Bij de bezichtiging van mijn toekomstige kantoorruimte stelde ik in de eerste plaats vast dat daar onder kantooruren (wanneer er weinig forensen in de trein zitten) veel ruimte is. Het kantoor wordt goed op temperatuur gehouden en is voorzien van zachte stoelen, royale ramen met uitstekend uitzicht, en genderneutrale toiletten. Er zijn veel verschillende collega’s en de werkruimte wordt ook wel eens benut voor een gezellige babbel of een ontspannen momentje. Je krijgt echt het idee dat iedereen eigen baas is.
Daar kan een kantoorwerker geen buil aan vallen.

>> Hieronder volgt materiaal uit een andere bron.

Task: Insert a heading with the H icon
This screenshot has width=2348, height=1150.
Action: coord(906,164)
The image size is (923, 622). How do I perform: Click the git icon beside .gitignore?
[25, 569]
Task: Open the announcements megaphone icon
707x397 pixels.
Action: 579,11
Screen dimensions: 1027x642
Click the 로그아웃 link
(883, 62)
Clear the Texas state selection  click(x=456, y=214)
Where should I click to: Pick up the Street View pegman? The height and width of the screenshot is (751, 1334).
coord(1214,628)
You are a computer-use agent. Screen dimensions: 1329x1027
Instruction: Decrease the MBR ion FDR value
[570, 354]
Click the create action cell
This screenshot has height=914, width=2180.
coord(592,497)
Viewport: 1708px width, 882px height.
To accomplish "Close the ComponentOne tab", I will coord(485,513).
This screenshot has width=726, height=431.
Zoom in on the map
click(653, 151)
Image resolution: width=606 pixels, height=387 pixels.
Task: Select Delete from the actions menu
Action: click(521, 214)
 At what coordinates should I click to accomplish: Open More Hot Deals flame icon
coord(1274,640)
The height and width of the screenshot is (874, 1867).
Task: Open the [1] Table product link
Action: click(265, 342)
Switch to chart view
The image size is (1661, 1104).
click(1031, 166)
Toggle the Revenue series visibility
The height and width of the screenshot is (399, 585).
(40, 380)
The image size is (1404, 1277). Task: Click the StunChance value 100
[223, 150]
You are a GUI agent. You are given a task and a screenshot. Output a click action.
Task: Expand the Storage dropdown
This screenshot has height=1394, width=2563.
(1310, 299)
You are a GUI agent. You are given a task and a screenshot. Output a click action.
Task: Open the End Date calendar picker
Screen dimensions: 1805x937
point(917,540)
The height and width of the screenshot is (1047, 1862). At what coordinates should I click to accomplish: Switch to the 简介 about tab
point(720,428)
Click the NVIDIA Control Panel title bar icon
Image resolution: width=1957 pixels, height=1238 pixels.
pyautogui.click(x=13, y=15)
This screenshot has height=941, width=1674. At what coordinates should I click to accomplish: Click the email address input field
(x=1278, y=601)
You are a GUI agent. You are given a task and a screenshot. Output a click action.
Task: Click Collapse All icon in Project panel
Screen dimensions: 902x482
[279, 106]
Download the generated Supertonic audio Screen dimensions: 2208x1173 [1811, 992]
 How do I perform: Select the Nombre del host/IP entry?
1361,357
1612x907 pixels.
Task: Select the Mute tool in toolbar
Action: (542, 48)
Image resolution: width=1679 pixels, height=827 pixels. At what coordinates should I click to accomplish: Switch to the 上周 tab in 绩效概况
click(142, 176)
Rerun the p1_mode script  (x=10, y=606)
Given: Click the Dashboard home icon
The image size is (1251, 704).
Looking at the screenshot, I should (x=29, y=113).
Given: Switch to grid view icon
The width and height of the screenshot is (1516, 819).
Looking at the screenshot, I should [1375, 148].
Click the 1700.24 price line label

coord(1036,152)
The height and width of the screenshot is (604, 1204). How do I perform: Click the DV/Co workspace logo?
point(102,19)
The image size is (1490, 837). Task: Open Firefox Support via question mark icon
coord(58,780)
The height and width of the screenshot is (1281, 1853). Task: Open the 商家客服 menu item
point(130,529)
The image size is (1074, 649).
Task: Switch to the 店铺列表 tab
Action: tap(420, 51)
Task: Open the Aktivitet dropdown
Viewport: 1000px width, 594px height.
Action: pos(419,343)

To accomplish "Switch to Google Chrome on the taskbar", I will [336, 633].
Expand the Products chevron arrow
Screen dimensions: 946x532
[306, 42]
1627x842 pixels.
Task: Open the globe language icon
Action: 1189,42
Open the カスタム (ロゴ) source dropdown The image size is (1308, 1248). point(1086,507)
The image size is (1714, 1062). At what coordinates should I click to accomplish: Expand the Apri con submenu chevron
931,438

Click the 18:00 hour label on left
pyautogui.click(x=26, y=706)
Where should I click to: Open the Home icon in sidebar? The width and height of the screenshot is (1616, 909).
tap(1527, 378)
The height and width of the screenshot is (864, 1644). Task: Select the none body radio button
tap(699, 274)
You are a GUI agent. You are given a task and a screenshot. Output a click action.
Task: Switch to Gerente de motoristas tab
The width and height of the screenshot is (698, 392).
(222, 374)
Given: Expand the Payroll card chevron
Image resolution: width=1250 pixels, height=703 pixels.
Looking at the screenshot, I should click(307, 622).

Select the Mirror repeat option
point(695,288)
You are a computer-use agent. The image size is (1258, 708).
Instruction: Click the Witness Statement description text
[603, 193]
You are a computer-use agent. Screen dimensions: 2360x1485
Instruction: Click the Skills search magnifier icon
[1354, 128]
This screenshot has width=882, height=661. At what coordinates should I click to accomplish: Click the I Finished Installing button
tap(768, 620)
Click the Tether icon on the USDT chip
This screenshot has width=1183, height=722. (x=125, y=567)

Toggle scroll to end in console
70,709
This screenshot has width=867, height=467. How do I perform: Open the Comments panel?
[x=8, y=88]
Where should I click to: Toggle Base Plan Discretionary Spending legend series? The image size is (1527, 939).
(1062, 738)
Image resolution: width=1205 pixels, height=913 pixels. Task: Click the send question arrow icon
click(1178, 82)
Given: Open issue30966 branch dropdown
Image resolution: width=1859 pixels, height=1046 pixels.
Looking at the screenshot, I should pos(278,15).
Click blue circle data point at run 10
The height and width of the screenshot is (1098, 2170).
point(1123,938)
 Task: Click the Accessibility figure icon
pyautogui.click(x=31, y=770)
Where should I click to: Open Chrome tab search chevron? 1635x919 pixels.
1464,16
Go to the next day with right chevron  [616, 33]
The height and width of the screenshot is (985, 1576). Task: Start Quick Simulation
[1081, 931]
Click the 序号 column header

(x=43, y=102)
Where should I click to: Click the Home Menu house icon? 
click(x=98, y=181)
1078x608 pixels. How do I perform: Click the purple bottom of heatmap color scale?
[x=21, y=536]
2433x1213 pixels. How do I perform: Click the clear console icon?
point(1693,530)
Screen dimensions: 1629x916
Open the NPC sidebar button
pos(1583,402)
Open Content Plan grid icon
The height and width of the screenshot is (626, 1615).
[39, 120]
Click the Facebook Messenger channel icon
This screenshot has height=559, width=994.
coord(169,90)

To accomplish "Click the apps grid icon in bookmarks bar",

Het was echter niet de linkse slager die op een zeepkist stond in het centrum van Oss, maar de entourage van Thierry Baudet. Terwijl ik met mijn meiden op sleeptouw langs de politieke rally richting mijn potentiële domiciel beende, ving ik wat flarden op van ’s mans retorische caliber: een kamerlid van een partij zou bekend staan om de uitspraak “hoe meer asielzoekers hoe beter” (het ging om de Amsterdamse VVD-wethouder Eric van den Burg , red). ik zag en passant een puisterige jongen die vermoedelijk net de democratische leeftijd had bereikt, schaapachtig naar het podium staren. Bij de volgende verbale charge waren we buiten gehoorsafstand, de pas versnellende om op tijd bij onze afspraak te komen.
Ons werd een appartement je gepresenteerd om van te watertanden. Prachtig afgewerkt, mooie houten trap, riante ligbad, grote keuken. En of we daar willen wonen! De makelaar (donkerblauwe schoenen en een spierwitte Mercedes stationcar) hoorde mijn verhaal aan – enfin u hoort wel hoe het afloopt.
In Oss wonen. De socialistische partij overnemen. De Bernie Sanders van de lage landen worden, en garde tegen de millionaires and billionaires.